Si bien en su origen las tecnologías sociales fueron concebidas como estrategias que apuntaban a resolver condiciones puntuales de pobreza en comunidades más o menos periféricas, es posible sostener que las acciones públicas que favorecen la inclusión social a través de este tipo de tecnologías pueden ser plenamente coherentes con una estrategia nacional de desarrollo y con las políticas públicas de ciencia y tecnología (y pueden modificarlas). Para ello, sin embargo, es necesario establecer la inclusión social como un objetivo explícito de las políticas de ciencia y tecnología.

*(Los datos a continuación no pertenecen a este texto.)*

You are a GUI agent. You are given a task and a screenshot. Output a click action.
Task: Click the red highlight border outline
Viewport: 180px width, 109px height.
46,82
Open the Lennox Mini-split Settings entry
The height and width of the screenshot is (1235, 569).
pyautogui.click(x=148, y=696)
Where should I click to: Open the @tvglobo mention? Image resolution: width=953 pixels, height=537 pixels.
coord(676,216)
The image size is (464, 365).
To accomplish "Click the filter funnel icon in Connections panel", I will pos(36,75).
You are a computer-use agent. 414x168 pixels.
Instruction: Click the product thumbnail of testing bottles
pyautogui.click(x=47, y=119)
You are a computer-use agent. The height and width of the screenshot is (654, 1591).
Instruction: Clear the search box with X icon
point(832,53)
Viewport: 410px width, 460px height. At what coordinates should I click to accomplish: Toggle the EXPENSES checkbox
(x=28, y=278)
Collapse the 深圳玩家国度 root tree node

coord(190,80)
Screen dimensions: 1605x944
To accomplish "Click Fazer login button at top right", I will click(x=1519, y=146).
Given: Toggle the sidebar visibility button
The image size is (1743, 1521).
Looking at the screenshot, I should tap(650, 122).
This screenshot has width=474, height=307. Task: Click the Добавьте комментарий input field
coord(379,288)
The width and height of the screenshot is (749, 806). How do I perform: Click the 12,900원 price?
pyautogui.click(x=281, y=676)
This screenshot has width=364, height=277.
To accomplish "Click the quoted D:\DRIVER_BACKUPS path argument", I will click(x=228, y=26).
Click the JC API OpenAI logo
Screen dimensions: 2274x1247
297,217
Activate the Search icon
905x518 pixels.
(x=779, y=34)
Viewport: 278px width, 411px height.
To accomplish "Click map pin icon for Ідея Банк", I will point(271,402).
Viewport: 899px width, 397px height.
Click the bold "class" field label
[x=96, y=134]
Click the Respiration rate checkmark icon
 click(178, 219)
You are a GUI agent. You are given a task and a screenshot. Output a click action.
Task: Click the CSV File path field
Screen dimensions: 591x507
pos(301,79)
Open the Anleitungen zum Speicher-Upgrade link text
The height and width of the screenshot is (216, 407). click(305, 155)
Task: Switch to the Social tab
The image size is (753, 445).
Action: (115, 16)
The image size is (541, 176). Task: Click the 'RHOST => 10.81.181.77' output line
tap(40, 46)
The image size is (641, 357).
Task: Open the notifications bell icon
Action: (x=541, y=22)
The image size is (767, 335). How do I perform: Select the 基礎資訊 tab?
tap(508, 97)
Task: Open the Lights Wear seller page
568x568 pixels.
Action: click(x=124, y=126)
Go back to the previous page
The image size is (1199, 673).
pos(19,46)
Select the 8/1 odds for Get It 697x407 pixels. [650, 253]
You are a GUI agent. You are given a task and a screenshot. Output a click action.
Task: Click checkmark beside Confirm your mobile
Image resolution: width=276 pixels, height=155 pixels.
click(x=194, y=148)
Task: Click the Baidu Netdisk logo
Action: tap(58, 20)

En consonancia con lo anterior, Thomas y Fressoli sostienen que es tan necesario como ineludible revisar las conceptualizaciones sobre tecnologías sociales disponibles, abandonando su concepción original como recursos paliativos de situaciones de pobreza y exclusión, para pasar a concebirlas como sistemas tecnológicos orientados a la generación de dinámicas de inclusión, vía la resolución de problemas sociales y ambientales.

Esta rápida presentación de esta construcción conceptual pero también política de las tecnologías sociales, que complementan la noción, más conocida en nuestro medio, de innovación social, tiene como propósito fundamental afirmar que el incremento de las desigualdades como efecto de las políticas de fomento a la innovación no es una fatalidad, a condición de que estas políticas contengan explícitamente un propósito de inclusión social.